After the session, THS hosts felt exhilarated by being able to share what we do at THS and from the exciting conversations that came out of the day. Although reflection is often about what we would do better next time, the discussion was natural and interesting and with the ideas that came up throughout, we really wouldn't change a thing. We were so appreciative of how open participants were in asking questions, contributing thoughts and ideas and to learning through seeing and doing.

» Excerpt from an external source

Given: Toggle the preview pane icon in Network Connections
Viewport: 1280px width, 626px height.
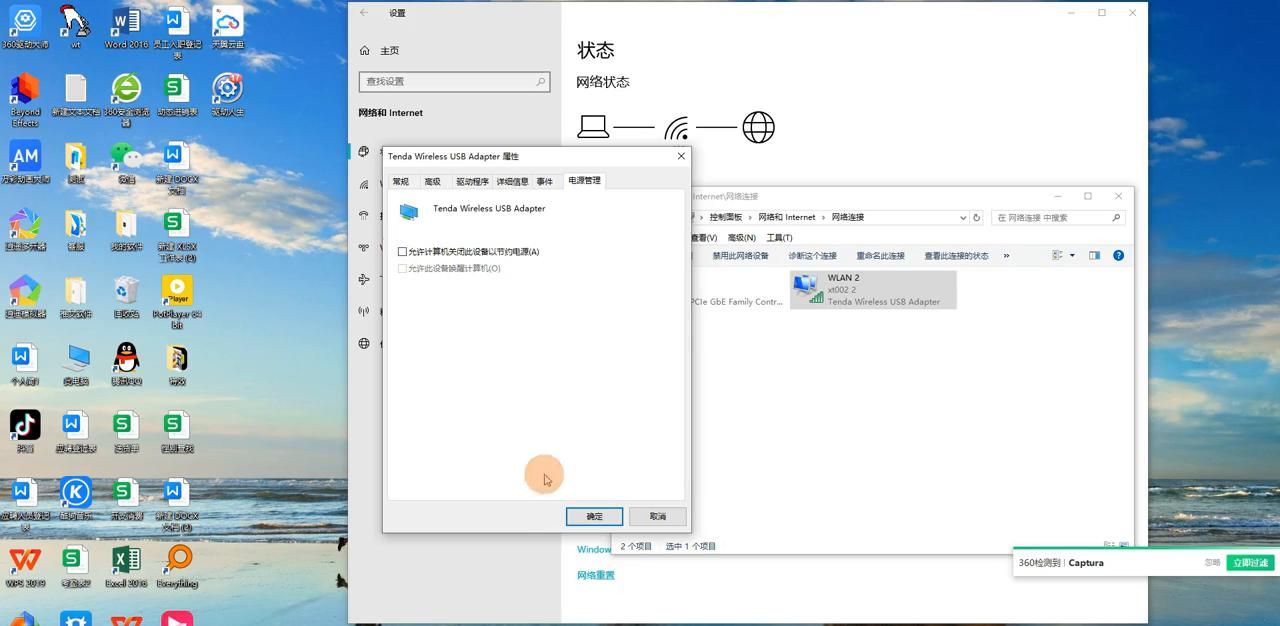Looking at the screenshot, I should click(x=1094, y=255).
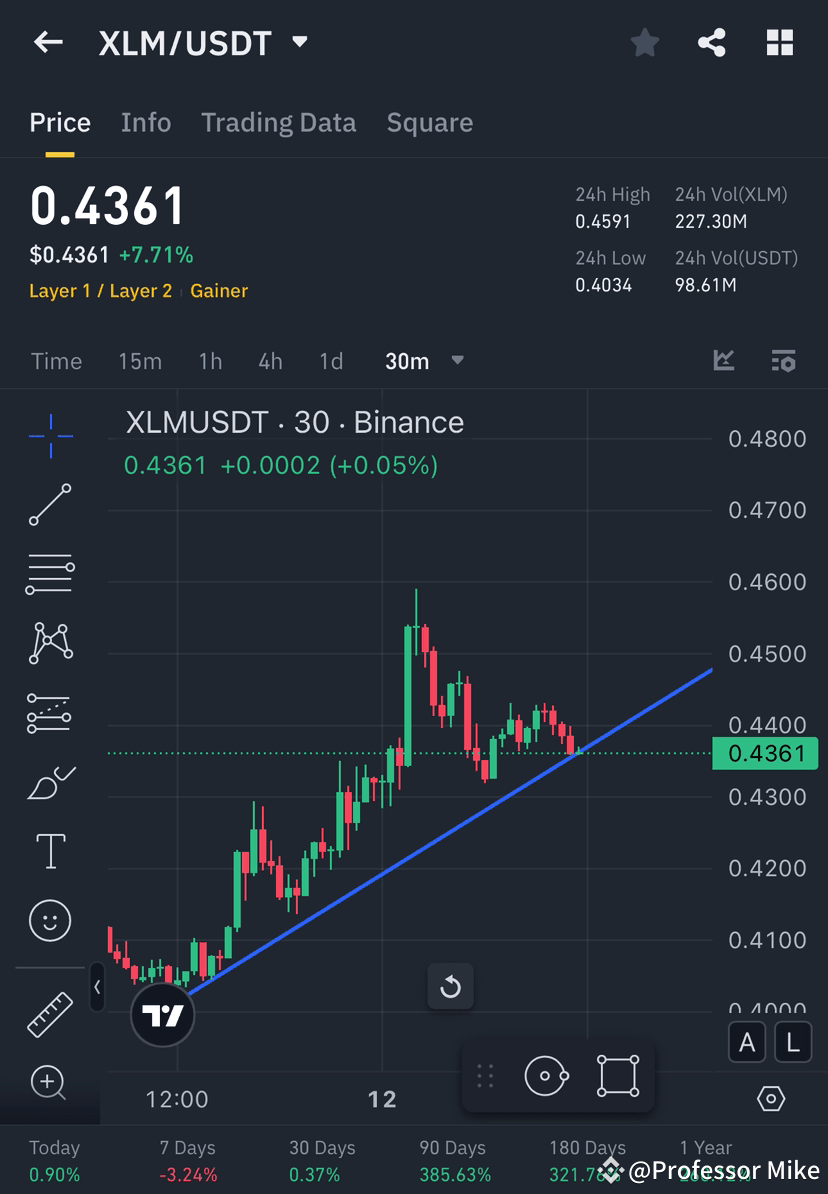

Resources can be found here:
See, Think, Me, We Format (including scavenger hunt items)
Some direct feedback from the session including learnings, surprises and challenges was collected. These have been listed out below:
How different the learning environment can be to a local school environment
Low student-teacher ratios in action
Spaces provided to directly facilitate student thinking
Senior mixed-grade learning
Freedom provided to students to choose, plan and take action in the school
Different learning cultures
Integration of knowledge into real life situations, for example plastic recycling project
Ideas for personalising learning in “normal” class setting in a local school
Ideas for how teachers can collaborate together and build a lesson based on theme, rather than subject area only
The level of support students are provided in the classroom
The various pathways to university or careers provided by the school
Possibility of creating individual research projects within an exam-based system
Group and individual learning happening in conjunction with one another
Documentation: Scavenger Hunt notes by Participant A
Documentation: Scavenger Hunt notes by Participant B
It was hugely helpful to have various schools visit us at THS to further enhance our understanding of our mission, vision and philosophy, and in how we are communicating and executing it. We learned that the design of our programs, spaces and relationships are being viewed in the ways we intend them to be executed.
We were pleasantly surprised by the direction of the conversations that took place throughout the day. While there wasn’t a strictly planned direction we wished the conversation to go in, we covered many interesting topics and concluded the conversation with many ideas to continue cross-school innovation and collaboration.
The next moves would be in collaboration with interested schools to hopefully set up a system of exchanges amongst students and staff. A topic that really stuck with us after the visit was extending a greater understanding of one another and to really experience what it is like to “walk a mile” in one another's shoes. This could include a group of students visiting one another’s campus and spending a day as a student at that school. Additionally, it could include teacher exchanges shadowing on another for a day (or more). There is a lot more thought to go into this idea but it is exciting to see some traction on important professional development and perspective taking to further enhance ideas of innovation across Hong Kong.